One theory that tends to polarize reactions along racial lines is the absentee-father theory.  The theory is that the absence of fathers from the lives of their children, particularly their sons, makes it less likely that children will have the type of moral upbringing that helps keep them in school and out of trouble.  According to a survey released by the U.S. Census Bureau in 2013, more than 19 million children across the country — 26% — are living without a father in the home.  Among African-American children in Baltimore the rate is 69%.

Critics of the theory complain that it fails to acknowledge how institutional racism and wrong-headed social and economic policies have contributed to the plight of poor black families.  We need to put that debate aside because, regardless of how we have gotten to this point, the situation is dire:  As confirmed by a landmark 30 year study by Johns Hopkins sociologist Karl Alexander released last year 49 percent of black men from low-income backgrounds in Baltimore had a criminal conviction by age 28.

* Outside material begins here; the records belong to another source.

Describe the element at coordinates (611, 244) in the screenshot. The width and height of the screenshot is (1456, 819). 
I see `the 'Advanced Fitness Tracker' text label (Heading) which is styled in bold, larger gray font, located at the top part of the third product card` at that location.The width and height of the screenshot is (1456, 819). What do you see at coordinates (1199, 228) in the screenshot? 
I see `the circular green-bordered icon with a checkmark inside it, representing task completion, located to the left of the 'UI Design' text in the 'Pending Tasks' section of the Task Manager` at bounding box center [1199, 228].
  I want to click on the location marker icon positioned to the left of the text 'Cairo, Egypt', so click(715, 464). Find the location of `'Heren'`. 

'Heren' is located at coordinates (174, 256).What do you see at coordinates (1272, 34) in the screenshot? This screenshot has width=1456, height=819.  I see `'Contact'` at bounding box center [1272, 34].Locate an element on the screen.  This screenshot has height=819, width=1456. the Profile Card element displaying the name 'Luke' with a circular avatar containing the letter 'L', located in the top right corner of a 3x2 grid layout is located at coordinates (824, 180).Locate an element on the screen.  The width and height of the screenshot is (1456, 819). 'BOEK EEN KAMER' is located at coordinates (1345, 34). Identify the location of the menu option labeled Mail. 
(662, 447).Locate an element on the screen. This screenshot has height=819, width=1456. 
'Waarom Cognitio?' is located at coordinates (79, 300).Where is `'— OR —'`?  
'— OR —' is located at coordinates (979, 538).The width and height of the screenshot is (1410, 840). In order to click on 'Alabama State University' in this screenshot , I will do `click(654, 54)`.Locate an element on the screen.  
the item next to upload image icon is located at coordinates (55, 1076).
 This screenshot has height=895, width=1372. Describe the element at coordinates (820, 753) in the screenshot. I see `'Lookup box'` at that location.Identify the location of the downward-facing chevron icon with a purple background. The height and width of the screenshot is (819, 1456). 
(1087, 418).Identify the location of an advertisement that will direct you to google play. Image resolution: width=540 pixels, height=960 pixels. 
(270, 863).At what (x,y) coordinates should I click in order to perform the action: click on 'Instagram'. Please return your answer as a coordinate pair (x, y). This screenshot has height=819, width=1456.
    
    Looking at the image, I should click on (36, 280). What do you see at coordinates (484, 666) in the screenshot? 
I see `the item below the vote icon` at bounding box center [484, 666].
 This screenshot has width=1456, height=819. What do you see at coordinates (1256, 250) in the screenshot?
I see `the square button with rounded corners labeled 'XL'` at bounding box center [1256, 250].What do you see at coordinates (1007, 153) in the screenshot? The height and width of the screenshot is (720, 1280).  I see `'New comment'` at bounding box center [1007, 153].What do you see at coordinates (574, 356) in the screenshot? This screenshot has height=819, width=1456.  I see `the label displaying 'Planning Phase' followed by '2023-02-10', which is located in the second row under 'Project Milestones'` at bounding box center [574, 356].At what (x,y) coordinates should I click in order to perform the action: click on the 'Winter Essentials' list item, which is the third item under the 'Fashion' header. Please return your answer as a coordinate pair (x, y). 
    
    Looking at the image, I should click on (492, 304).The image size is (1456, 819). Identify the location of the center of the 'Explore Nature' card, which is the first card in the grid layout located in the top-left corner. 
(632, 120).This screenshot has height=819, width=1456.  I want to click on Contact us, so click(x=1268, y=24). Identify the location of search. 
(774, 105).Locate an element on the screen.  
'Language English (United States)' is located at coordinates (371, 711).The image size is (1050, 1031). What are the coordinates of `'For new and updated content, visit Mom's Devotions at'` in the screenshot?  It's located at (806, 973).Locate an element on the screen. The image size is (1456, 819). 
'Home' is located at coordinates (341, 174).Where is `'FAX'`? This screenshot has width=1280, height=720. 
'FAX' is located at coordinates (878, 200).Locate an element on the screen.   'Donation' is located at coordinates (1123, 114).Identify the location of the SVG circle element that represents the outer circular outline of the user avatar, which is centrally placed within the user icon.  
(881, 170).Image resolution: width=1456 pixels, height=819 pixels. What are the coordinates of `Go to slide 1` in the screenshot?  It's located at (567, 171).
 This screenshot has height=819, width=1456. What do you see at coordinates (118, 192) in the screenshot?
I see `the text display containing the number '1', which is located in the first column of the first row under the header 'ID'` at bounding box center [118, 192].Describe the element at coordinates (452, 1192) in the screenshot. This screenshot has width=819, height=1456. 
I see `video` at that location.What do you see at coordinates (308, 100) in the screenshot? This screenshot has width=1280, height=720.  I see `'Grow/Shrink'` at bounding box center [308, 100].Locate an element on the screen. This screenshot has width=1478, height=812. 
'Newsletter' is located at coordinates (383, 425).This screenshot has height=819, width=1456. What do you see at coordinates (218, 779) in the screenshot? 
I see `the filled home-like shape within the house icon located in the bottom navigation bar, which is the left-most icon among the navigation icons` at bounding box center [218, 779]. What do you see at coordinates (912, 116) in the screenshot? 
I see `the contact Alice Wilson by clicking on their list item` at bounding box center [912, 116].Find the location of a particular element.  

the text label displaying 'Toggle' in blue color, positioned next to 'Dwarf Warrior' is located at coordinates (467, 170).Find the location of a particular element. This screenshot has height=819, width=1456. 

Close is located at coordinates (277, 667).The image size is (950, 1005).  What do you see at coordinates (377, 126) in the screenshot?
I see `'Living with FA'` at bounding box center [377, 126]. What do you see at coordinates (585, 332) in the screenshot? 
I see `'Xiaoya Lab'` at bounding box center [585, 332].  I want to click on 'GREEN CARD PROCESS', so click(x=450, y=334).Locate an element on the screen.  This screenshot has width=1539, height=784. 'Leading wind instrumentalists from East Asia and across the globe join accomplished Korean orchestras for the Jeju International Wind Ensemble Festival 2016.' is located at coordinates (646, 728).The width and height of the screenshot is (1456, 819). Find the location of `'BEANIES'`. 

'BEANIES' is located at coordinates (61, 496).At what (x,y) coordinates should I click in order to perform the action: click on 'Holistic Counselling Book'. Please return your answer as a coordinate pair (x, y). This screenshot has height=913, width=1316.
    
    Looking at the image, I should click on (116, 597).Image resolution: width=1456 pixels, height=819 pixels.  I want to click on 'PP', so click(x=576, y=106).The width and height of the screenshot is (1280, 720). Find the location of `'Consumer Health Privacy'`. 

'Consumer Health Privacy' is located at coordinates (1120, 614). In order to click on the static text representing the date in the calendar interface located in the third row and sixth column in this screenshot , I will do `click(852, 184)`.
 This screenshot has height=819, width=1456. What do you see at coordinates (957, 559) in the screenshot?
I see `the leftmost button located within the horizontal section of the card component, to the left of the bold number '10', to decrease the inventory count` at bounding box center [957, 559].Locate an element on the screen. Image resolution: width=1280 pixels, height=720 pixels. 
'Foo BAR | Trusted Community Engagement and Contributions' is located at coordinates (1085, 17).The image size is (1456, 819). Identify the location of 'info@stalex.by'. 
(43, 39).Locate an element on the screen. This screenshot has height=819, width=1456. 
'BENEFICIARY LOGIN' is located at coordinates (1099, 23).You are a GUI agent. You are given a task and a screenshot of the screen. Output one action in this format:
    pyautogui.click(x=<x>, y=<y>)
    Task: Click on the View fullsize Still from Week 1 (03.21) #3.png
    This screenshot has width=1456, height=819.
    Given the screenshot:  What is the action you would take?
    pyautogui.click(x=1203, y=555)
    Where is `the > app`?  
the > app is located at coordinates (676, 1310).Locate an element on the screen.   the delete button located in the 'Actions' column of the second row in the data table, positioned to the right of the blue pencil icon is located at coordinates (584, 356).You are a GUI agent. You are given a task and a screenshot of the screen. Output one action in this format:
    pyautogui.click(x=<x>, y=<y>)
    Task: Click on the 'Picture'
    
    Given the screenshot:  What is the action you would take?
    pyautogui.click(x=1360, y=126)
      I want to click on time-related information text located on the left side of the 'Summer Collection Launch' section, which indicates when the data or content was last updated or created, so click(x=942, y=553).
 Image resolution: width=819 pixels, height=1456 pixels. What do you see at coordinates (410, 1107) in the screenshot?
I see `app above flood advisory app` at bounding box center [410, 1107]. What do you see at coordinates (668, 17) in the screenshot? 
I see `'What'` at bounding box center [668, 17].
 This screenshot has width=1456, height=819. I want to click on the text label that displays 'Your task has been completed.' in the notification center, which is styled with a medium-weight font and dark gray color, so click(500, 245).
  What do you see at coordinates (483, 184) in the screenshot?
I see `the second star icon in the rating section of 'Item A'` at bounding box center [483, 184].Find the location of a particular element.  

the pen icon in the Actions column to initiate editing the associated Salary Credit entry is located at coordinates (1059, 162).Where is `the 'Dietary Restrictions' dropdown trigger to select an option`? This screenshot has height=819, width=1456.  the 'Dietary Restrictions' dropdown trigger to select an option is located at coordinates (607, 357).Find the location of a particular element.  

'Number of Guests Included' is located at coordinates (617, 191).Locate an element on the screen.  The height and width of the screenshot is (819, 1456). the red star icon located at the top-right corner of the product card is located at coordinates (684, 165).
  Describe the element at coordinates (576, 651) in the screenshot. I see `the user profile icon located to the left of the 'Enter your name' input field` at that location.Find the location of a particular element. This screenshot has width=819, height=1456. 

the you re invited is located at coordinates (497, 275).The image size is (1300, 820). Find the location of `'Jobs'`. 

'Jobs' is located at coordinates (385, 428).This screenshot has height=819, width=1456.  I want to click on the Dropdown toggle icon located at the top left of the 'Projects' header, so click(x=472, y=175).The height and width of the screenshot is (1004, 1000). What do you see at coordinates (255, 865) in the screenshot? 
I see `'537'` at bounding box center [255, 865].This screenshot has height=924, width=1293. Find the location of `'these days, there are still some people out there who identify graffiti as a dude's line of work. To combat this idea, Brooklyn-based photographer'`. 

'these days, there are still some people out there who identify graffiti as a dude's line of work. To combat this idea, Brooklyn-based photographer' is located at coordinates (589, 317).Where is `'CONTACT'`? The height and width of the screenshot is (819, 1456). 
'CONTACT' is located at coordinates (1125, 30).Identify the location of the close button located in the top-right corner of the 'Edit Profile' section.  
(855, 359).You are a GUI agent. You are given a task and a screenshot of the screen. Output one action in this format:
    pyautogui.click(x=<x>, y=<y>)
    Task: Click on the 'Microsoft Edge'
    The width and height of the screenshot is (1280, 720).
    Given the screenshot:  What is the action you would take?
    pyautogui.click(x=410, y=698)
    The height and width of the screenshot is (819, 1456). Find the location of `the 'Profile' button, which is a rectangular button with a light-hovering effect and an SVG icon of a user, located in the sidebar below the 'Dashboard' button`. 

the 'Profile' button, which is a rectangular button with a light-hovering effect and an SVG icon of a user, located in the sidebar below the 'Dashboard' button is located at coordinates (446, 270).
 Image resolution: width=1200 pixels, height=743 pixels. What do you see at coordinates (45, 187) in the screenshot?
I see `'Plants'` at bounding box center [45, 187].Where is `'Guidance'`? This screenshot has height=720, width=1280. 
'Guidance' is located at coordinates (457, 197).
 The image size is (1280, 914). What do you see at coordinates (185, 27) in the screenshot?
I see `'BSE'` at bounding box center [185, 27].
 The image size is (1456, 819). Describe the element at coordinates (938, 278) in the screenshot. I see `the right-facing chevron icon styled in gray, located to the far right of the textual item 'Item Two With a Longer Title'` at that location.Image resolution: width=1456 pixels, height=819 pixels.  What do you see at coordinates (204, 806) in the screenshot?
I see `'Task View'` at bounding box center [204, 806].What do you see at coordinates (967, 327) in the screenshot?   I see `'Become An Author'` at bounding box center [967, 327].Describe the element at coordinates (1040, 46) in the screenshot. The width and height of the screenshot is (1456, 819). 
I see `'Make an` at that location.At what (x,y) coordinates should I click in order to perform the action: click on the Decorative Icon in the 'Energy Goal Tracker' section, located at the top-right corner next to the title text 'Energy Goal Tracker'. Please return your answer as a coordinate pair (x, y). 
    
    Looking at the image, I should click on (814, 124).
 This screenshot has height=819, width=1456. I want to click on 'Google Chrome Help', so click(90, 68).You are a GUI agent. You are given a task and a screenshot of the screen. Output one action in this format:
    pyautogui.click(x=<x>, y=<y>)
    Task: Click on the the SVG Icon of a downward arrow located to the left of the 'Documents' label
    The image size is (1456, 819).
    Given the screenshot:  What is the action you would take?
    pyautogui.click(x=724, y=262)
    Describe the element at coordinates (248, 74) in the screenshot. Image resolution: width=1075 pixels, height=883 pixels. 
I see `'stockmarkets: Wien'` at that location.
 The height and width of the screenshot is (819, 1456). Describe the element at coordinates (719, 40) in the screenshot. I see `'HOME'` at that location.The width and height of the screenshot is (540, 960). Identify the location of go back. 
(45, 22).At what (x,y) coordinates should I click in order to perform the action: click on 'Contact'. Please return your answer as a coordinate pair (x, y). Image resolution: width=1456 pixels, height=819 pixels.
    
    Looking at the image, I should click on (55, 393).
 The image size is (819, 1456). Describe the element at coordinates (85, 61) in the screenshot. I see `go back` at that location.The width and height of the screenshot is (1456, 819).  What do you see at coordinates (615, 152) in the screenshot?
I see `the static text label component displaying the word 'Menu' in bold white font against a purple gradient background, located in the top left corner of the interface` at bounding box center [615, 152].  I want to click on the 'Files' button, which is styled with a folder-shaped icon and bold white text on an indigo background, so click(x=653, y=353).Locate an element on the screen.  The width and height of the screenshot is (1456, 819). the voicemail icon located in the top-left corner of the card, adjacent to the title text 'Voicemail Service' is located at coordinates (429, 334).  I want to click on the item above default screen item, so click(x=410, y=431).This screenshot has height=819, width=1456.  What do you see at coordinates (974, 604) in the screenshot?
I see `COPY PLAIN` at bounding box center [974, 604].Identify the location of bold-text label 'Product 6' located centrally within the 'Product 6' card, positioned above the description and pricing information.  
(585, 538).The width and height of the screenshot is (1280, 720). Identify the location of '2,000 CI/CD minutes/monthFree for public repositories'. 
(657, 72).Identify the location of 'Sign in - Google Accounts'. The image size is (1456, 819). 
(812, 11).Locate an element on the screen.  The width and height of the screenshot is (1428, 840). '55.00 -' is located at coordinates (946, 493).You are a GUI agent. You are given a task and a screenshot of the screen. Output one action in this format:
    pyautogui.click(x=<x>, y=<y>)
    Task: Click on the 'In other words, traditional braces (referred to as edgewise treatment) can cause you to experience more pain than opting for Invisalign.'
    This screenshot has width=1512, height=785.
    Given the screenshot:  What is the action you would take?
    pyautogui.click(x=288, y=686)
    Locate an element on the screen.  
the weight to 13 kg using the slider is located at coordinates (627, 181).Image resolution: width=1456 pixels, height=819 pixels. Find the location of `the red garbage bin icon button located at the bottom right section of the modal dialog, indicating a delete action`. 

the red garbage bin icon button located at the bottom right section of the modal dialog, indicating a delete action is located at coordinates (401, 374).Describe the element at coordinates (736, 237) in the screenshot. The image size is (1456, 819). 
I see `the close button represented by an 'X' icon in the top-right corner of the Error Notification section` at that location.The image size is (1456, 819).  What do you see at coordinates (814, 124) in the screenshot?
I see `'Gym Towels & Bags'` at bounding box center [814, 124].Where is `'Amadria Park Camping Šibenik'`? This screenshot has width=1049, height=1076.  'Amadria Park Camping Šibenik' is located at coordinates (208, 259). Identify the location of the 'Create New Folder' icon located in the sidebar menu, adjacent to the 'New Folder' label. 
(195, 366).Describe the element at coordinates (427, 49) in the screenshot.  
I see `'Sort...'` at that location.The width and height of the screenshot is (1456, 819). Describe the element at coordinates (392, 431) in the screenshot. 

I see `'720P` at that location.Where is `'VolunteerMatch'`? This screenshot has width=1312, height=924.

People working in the trenches in Baltimore aren’t wasting time debating.  They are doing something about the problem.  Joe Jones founded the Center for Urban Families (CFUF) in 1999.  In a 2013 interview with CNN he stated that most men come in the door looking for help getting jobs.  But Jones believes that jobs are just the first step, and that the key to creating real change in Baltimore’s troubled communities is ending what he calls “the cycle of father absence.”  “If we don’t crack the code of men having babies for whom they’re not responsible for, all of our efforts to build a better Baltimore will be limited.”  CFUF runs a program called Responsible Fatherhood.  [“A Fresh Start for Absentee Fathers,” CNN, September 19, 2013.]

Last spring, Renaissance Academy Principal Nikkia Rowe hired four men to mentor 20 students each based on her “strong belief that human beings change their behavior based on deep, interpersonal relationships.”  She added:  “Ultimately, it’s about our children not necessarily having the benefit of relationships.”  Grades are up and suspensions are down since the program began and Principal Rowe is looking for the money to hire more mentors.  [“For At-Risk Kids, Mentors Provide Far More Than Just Homework Help,” NPR, October 29, 2015.]

Baltimore’s recreation centers have been another source of support for at-risk children.  Earlier this year Brandi Murphy, director of the Lillian S. Jones Recreation Center, told NPR:  “We are mom, dad, aunt, cousin. They come here to get what they don’t have at home.  There are some parents that even to this day, I’ve had some kids for two years and still haven’t met them.”  [“In Baltimore, Rec Centers Provide So Much More Than Just Fun,” NPR, June 23, 2015.]

Programs like these work.  They keep more of Baltimore’s children in school, out of gangs, and off the streets.  The little voice in our heads that tells us the difference between right and wrong started as the voice of someone who cared about us and whose approval was important to us.  For many children from Baltimore’s poorest neighborhoods that someone will have to be a person from outside the home.  If Governor Hogan wants to address the cycle of violence in the city he should consider spending some of the state’s estimated $500 million budget surplus on services to Baltimore’s at-risk children using these programs as a model.